Trust and communication key to vaccine rollout success

The latest COVID-19 outbreak in Melbourne, which triggered a Victoria-wide lockdown on Friday, has once again illustrated the unwavering stranglehold the virus has over our health, our way of life and our economy.

Even when we have no local transmission in our communities, the continued repatriation of Australians from overseas means the threat of another outbreak is ever-present.

COVID-19 will not loosen its grip on us until an effective vaccine is rolled out across the country, providing an even stronger wall of defence than the hotel quarantine system, from which the virus has now escaped in every Australian mainland state.

Cleaners wearing full PPE at the Holiday Inn in Melbourne last week.Credit:Diego Fedele/Getty Images

Every leak out of quarantine jeopardises our health, including our mental health, and our economy. This is why the federal government has focused so much of its resources on getting the vaccine rollout happening and getting it right.

It might not be as sexy as the rollout itself but creating an accurate and efficient record of who gets a vaccine, and which one, is just as important if we are to regain some semblance of pre-pandemic life in Australia. The government plans to issue digital vaccination certificates to those vaccinated, through MyGov and the Medicare Express Plus app, as well as printed ones. Proof of vaccination could allow those vaccinated greater freedom of movement – be it across state borders or international ones – and easier access to vulnerable places, such as nursing homes.

However, this risks creating a two-tiered society, where those lucky enough to receive an early vaccine have much greater freedom than others. It also poses ethical questions around how to treat those who cannot receive a vaccine for health reasons (like allergy). These questions are not easy and the government has considered them, to ensure the vaccine rollout is not a cause of social animosity.

Key to greater harmony is the government’s vaccination strategy, available online, which outlines which groups will receive the vaccine first, based on scientific advice. Ensuring this information is well publicised will help people understand the reasoning behind the priority list and make them more likely to accept their place in the queue. There would hardly be much push-back, for example, over the decision to put those who work in the hotel quarantine system at the top of the list as this will help protect all of us from infection.

Of course, any greater freedom of movement depends on the vaccine working. The AstraZeneca vaccine was the subject of controversy last month when initial studies suggested it was only about 65 per cent effective in preventing infection, prompting calls to pause its rollout (new figures suggest a higher efficacy).
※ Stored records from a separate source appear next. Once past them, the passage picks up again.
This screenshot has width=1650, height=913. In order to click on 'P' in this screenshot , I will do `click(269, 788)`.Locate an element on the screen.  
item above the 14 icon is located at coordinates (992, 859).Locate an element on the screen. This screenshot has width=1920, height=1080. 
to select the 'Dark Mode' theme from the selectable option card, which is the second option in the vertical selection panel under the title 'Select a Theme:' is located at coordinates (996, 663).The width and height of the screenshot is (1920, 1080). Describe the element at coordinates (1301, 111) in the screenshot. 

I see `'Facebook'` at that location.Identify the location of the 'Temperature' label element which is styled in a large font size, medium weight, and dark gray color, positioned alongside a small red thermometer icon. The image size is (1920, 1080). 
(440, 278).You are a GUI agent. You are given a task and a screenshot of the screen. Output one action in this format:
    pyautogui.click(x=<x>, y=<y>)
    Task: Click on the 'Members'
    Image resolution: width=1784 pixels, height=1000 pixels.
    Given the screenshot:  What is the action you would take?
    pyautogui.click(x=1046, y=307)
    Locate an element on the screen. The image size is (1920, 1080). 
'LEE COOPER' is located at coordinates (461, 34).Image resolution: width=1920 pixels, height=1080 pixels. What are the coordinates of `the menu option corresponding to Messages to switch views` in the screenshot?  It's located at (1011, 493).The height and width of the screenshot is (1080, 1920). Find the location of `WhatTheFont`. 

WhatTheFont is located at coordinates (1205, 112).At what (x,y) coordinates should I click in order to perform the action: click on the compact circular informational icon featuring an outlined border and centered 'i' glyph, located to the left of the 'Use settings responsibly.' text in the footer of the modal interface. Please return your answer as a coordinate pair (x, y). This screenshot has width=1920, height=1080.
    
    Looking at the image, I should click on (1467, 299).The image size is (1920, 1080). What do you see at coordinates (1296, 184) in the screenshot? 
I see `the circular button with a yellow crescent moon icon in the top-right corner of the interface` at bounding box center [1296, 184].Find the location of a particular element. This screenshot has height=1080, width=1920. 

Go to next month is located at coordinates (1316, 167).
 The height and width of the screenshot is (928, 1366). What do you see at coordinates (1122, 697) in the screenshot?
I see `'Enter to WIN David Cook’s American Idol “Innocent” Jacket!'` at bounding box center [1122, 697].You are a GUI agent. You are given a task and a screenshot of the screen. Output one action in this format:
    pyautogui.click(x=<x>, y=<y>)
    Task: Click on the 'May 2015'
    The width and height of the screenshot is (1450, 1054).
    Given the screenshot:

Another small study last week also suggested it provides minimal protection against the new South African variant of COVID-19. But the vaccine has so far proved successful in stopping severe disease for older strains of the virus, meaning COVID-19 becomes a milder virus that poses little threat to a society that has vaccinated its vulnerable members.

Digital vaccination records also raise privacy concerns. The government did not find it easy to sell to the public the MyHealth record system over the past decade, nor the COVIDSafe app when it was launched last year. But people have become so used to scanning QR codes and logging their daily movements since then, as a trade for greater freedom, that the government may find it easier to gain the public’s trust this time.

However, it cannot take that trust for granted and must ensure the privacy of any digital vaccination record is protected, as any breach could make people less willing to volunteer for vaccination.

Like so many issues in this pandemic, the success of the vaccination rollout – and the future of our health and economy – comes down to trust and communication between the Australian public and the government they elected, way back in May 2019, when there was no such thing as COVID-19 and no one had any idea of exactly how much trust would be required.